“Língua de Covid”: Conheça o sintoma raro que afeta a boca

Além da tosse: Entenda o que é a “Língua de Covid” e como identificá-la

A infecção por SARS-CoV-2 pode se manifestar de formas variadas. Além dos sinais habituais, existem sintomas orais que podem passar despercebidos, mas que têm afetado um número crescente de pacientes. Essa condição, apelidada de “língua de Covid”, exige atenção redobrada.

O que é a “língua de Covid”?

Embora a tosse persistente e a perda de paladar ou olfato sejam os sintomas mais conhecidos, estudos realizados desde 2020 revelam que alterações na língua e na boca são indicadores relevantes da infecção.

De acordo com o médico Tim Spector, “uma em cada cinco pessoas com Covid apresenta sintomas menos comuns que não constam na lista oficial”. O especialista destaca o surgimento de manchas brancas, úlceras (aftas) incomuns e inchaço na cavidade bucal.

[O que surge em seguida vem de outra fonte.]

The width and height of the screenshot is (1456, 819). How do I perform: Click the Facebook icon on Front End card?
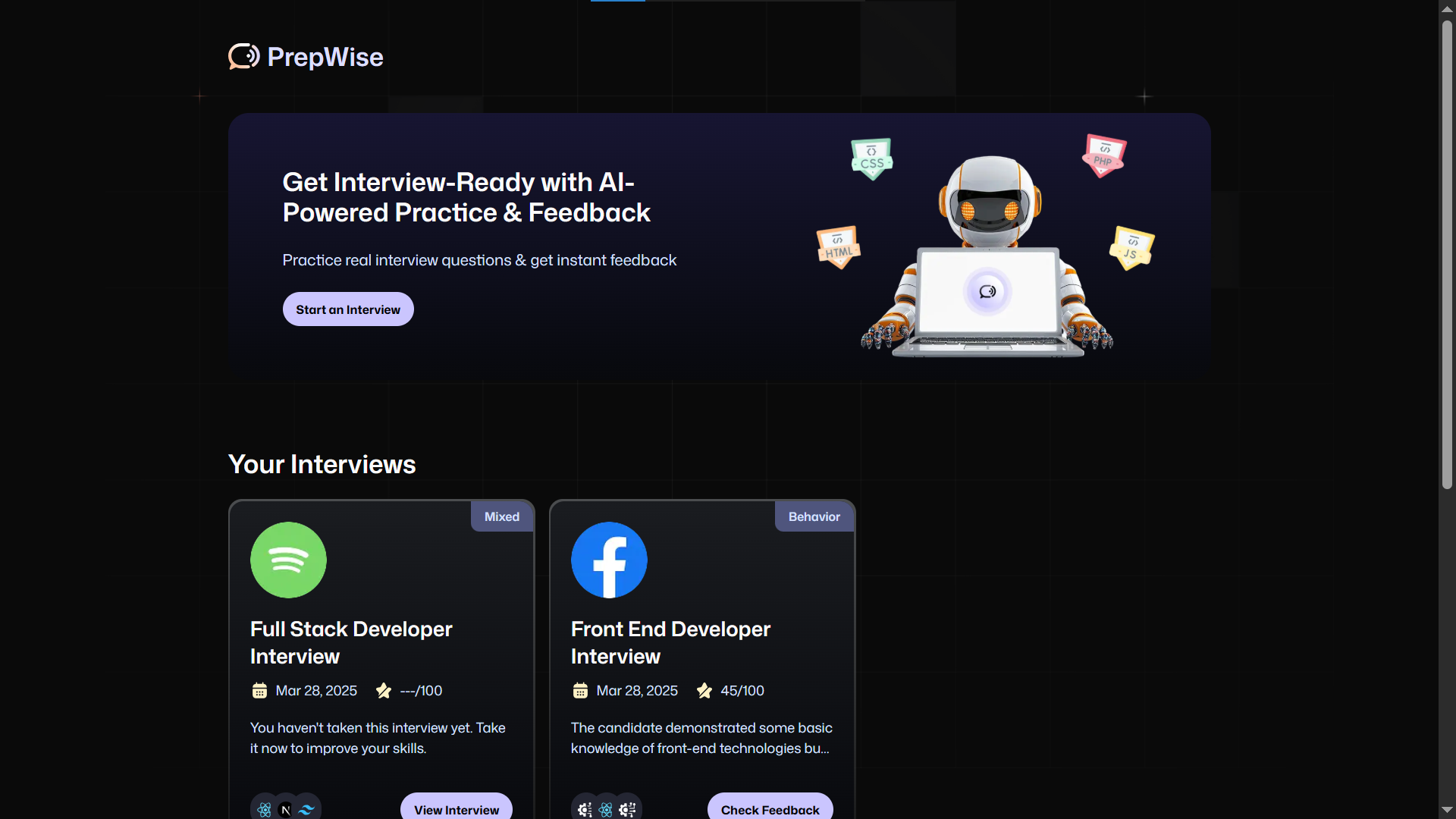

Outros sintomas orais relatados incluem:

  • Boca seca (xerostomia);

  • Candidíase oral (o famoso “sapinho”);

  • Sensibilidade ou dor ao mastigar;

  • Inchaço e feridas nos lábios.

Segundo especialistas, essas manifestações costumam desaparecer com a recuperação da doença, embora possam persistir por até duas semanas após o teste negativo.

Covid, Gripe ou Resfriado: Como distinguir no inverno?

Com o tempo frio, a distinção entre a Covid-19, a gripe e o resfriado comum torna-se mais complexa. O médico de família David M. Cutler reforça que os sintomas de base permanecem semelhantes aos observados desde o início da pandemia, variando entre casos leves (ou assintomáticos) e quadros mais graves.

Sinal de Alerta: A falta de ar é um indicativo de infecção grave e exige procura imediata por assistência médica.

Novas variantes e a “garganta de lâmina”

Apesar de os sintomas gerais (febre, fadiga e congestão nasal) se manterem, as variantes mais recentes trouxeram particularidades. A médica Bernadette Boden-Albala destaca que há uma prevalência de dor de garganta intensa, frequentemente descrita pelos pacientes como a sensação de ter uma “lâmina de barbear” na garganta.

No geral, a semelhança entre os vírus respiratórios torna o diagnóstico visual difícil. “Não existe um sintoma único que diferencie claramente uma doença da outra”, explica o médico Suraj Saggar, recomendando a testagem como a forma mais segura de diagnóstico.